Eso fue lo que me dijo Juan, dueño de una MiPymes dominicana, cuando llegó a consulta. Su negocio estaba lleno de clientes, facturaba todos los meses y aun así vivía corriendo para pagar alquiler, suplidores y empleados. Una historia muy común en nuestro país.
El primer problema de Juan no era la falta de ventas, sino que vendía a crédito y cobraba tarde. Muchos clientes pagaban a 30, 60 y hasta 90 días, mientras los gastos no esperaban. En el papel, el negocio se veía bien; en la cuenta bancaria, el dinero nunca alcanzaba. En República Dominicana, esta práctica es frecuente y termina asfixiando a muchas MiPymes.
A esto se sumaba otra confusión muy común: creer que tener utilidad es lo mismo que tener dinero. Juan veía números positivos en su reporte, pero ese dinero estaba comprometido en facturas pendientes de cobro, inventario y pagos atrasados. La utilidad existía, pero no estaba disponible cuando había que pagar la nómina o la luz.
Otro gran error era mezclar el dinero del negocio con el dinero personal. Sin un sueldo fijo, Juan sacaba dinero según la necesidad del momento: supermercado, colegio de los muchachos, gasolina, tarjeta de crédito. Poco a poco, el negocio se iba quedando sin efectivo y la sensación era que “el negocio no deja”, cuando en realidad estaba sosteniendo demasiadas cosas a la vez.
El flujo de caja tampoco se llevaba de manera organizada. No había claridad de cuándo entraba el dinero ni de cuándo salía. Algunos meses se cobraba bien al final, pero los compromisos fuertes vencían antes. Esto obligaba a usar préstamos y tarjetas para cubrir gastos diarios, convirtiendo la deuda en una solución permanente y no en una herramienta estratégica.
Además, los precios no estaban correctamente calculados.
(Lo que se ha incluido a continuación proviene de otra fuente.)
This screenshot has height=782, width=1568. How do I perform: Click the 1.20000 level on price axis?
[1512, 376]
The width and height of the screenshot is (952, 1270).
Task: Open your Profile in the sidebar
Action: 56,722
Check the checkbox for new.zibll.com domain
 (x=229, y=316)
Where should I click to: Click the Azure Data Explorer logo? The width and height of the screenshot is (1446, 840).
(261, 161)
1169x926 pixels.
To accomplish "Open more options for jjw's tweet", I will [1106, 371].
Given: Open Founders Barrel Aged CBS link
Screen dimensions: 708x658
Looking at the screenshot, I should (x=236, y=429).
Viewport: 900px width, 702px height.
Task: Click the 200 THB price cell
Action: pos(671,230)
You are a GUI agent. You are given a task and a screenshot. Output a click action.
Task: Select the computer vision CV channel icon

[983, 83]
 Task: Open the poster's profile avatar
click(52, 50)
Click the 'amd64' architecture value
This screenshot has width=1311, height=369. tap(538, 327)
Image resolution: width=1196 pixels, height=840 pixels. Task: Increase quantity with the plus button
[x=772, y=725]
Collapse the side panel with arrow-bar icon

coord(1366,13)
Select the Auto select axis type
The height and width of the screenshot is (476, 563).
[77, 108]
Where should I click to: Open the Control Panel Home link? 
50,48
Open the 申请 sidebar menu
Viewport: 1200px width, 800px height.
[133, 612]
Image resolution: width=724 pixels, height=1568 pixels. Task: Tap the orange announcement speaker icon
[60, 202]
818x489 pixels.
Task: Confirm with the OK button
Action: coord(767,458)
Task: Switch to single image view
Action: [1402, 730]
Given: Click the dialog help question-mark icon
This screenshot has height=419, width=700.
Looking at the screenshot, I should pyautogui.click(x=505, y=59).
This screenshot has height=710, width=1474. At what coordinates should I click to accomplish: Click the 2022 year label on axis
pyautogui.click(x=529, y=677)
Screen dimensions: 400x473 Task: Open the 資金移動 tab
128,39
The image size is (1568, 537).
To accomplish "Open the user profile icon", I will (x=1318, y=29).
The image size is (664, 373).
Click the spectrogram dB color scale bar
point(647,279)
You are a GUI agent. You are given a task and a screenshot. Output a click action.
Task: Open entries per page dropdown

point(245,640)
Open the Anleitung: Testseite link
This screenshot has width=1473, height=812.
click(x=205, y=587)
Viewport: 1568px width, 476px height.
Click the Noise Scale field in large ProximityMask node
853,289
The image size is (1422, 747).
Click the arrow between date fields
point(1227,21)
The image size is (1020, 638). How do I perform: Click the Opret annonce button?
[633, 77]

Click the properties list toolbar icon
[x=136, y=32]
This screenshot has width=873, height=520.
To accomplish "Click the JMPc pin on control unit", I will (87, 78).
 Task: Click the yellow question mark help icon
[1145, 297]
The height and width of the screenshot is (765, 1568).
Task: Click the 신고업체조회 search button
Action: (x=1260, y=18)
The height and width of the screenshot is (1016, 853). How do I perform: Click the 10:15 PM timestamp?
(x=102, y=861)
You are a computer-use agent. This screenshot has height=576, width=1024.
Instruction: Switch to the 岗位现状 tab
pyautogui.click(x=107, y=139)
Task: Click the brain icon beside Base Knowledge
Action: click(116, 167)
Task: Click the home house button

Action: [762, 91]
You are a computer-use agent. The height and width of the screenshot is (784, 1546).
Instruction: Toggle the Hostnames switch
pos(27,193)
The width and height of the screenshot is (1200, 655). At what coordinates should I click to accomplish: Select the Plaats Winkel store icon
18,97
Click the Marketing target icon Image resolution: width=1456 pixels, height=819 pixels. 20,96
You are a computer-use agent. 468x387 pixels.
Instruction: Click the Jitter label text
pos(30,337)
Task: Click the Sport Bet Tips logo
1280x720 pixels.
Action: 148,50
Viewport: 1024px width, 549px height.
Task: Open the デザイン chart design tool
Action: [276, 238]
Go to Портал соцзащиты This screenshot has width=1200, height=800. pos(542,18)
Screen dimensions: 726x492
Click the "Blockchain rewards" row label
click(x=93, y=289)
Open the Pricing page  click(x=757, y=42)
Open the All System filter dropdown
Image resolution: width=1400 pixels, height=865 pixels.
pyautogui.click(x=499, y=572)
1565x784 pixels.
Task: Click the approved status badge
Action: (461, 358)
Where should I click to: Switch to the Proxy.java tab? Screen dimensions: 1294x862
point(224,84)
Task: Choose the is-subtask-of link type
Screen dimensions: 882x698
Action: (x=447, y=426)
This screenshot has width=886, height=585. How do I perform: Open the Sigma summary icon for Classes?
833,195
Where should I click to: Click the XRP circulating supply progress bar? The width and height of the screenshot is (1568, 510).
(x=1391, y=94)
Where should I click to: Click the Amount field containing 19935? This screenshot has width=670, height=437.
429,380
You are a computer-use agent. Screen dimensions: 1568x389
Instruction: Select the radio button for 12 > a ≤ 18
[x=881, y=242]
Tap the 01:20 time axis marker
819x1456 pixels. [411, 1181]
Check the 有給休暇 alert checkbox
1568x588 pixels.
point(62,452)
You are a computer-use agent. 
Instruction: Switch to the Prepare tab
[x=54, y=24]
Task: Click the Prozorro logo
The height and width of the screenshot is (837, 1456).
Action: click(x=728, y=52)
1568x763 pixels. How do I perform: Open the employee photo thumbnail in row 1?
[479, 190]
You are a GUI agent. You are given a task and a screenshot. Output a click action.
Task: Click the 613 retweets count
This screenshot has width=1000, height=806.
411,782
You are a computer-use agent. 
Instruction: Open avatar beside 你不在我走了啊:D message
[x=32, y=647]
Juan vendía mucho, pero sin incluir todos los costos reales: gastos fijos, impuestos, imprevistos y desgaste operativo. Cada venta generaba movimiento, pero dejaba poco margen. En muchos casos, mientras más vendía, más corto se quedaba.
Con el tiempo, el negocio empezó a sobrevivir a base de financiamiento. Préstamos para pagar nómina, adelantos para cubrir alquiler y tarjetas para tapar huecos. El negocio seguía vendiendo, pero cada vez tenía menos control y más presión financiera.
La historia de Juan representa a miles de emprendedores y MiPymes dominicanas. Negocios que no están mal, pero tampoco están bien organizados financieramente. El problema no es vender, es no saber manejar el dinero que entra.
Un negocio saludable no es el que más factura, sino el que cobra a tiempo, paga con orden y entiende sus números. Cuando el emprendedor dominicano organiza sus finanzas, separa lo personal de lo empresarial y controla su flujo de caja, deja de vivir “apretao” y empieza a construir estabilidad.
Porque el dinero en los negocios no se pierde… se desorganiza.